(Collection entries)
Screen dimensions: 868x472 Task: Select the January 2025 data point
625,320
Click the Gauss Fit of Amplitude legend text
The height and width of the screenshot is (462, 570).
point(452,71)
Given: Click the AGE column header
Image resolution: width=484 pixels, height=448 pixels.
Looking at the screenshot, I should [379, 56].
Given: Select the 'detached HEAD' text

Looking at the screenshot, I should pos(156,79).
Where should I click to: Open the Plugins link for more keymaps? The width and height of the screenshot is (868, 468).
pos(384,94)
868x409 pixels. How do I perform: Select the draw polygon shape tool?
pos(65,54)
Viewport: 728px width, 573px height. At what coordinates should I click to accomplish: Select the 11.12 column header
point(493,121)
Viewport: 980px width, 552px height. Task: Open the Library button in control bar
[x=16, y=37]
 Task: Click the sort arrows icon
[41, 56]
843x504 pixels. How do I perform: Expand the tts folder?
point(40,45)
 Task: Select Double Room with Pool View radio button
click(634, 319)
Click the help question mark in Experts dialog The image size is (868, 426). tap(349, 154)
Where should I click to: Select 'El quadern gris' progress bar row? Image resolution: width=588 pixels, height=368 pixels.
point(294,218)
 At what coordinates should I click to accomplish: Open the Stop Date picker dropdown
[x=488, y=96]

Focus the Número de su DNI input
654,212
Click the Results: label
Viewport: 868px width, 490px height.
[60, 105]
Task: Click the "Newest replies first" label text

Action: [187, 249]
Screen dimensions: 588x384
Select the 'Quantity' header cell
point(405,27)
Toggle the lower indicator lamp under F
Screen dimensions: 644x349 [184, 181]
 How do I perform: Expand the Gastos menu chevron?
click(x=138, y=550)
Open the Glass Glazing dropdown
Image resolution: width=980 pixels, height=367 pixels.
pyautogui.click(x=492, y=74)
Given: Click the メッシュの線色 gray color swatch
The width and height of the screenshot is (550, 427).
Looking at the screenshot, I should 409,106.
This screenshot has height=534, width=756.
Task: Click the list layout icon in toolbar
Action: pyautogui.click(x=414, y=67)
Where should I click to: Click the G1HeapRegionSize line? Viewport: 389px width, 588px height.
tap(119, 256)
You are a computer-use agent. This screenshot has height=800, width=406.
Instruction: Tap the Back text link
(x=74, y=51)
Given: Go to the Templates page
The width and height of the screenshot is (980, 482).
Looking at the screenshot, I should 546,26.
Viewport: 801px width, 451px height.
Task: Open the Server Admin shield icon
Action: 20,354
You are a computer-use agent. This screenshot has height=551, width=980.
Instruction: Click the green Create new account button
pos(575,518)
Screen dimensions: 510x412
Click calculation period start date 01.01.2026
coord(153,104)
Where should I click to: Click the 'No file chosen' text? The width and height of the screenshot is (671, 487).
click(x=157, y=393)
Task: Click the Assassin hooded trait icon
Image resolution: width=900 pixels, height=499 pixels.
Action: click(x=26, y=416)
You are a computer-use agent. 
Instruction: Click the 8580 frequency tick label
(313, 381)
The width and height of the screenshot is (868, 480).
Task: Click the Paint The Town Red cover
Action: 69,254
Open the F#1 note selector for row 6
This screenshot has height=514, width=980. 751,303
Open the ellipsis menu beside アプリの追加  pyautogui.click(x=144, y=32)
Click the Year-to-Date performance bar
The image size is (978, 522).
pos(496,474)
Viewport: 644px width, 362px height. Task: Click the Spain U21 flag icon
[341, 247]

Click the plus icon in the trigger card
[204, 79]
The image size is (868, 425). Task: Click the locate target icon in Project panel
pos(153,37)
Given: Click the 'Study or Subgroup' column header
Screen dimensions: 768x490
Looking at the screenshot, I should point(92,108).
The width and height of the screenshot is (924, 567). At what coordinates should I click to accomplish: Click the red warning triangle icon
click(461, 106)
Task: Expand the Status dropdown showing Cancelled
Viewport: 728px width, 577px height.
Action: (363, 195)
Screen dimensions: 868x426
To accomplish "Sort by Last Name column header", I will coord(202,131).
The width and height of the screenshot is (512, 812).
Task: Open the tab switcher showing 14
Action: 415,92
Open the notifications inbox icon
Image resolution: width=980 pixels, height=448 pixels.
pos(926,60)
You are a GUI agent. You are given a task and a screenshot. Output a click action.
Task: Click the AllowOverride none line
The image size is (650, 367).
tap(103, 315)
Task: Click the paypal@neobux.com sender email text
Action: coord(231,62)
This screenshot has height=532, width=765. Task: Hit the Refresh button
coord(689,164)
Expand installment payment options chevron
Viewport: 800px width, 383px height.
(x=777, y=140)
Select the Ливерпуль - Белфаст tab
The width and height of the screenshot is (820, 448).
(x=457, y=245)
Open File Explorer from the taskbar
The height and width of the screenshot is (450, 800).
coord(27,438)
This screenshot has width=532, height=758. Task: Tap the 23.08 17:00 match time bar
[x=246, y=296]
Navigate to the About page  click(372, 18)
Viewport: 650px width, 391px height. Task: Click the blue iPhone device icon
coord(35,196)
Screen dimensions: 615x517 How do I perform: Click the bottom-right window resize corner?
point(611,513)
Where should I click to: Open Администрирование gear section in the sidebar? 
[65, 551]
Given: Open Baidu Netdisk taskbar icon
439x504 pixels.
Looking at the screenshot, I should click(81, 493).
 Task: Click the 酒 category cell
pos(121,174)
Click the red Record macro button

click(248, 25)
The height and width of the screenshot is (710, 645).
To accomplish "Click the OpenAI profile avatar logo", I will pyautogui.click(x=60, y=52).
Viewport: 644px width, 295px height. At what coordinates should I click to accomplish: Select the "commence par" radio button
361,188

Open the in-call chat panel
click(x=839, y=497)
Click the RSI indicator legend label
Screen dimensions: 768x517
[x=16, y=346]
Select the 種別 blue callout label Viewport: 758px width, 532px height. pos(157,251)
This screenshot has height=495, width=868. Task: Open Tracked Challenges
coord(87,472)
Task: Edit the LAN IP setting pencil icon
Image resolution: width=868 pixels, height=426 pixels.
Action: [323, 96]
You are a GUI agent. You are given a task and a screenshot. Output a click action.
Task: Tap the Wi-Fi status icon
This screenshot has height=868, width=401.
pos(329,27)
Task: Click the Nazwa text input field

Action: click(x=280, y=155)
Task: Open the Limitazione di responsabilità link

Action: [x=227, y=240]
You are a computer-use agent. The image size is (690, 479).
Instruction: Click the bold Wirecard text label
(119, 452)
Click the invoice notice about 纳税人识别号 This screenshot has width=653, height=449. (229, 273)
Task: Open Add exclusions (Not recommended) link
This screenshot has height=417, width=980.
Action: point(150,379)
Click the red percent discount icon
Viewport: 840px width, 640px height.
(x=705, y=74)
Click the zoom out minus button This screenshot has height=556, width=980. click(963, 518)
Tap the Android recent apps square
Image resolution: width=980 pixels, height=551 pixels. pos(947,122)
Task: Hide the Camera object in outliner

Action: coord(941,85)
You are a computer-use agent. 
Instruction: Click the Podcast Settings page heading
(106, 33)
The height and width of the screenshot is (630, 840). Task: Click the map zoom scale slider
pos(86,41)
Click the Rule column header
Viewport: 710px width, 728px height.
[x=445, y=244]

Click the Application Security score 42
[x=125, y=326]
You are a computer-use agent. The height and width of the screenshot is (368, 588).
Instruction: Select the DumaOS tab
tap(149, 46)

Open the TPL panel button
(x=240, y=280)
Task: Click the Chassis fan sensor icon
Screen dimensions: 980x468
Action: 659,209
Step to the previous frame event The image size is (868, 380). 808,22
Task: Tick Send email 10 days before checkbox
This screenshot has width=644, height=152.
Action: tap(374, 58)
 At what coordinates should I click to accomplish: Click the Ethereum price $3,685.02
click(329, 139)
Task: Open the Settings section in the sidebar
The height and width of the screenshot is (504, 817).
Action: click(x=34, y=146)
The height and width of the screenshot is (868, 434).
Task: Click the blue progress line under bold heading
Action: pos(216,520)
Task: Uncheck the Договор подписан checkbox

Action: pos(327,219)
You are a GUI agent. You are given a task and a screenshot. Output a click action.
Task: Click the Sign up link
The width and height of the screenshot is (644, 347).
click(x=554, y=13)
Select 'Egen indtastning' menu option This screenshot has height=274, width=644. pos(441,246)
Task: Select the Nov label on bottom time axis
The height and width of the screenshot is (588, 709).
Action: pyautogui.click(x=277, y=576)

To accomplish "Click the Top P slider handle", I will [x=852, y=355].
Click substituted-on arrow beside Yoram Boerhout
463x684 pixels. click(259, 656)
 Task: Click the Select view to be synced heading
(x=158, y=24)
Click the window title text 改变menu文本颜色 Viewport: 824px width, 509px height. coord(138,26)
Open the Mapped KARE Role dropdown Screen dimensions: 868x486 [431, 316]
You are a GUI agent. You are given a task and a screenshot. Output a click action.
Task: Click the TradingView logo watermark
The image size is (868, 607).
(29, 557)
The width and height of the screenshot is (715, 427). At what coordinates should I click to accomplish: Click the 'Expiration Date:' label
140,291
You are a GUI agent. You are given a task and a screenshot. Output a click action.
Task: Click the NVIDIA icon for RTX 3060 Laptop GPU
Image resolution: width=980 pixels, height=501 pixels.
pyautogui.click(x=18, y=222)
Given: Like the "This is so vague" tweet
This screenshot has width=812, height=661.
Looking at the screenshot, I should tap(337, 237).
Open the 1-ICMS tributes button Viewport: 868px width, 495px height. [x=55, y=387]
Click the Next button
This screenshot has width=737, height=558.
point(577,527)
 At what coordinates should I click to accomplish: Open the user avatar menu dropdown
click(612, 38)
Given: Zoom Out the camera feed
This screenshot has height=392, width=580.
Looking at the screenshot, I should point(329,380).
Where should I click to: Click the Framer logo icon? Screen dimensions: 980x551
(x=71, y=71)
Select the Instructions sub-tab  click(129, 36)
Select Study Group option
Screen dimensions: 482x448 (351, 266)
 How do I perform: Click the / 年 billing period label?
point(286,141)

▸ Task objective
The answer must consist of every line from the entries that holds the string "computer".

▸ Response below
You are a computer-use agent. This screenshot has height=800, width=406.
You are a computer-use agent. This screenshot has height=551, width=980.
You are a computer-use agent. 
You are a computer-use agent. The image size is (690, 479).
You are a computer-use agent. 
You are a computer-use agent. The height and width of the screenshot is (368, 588).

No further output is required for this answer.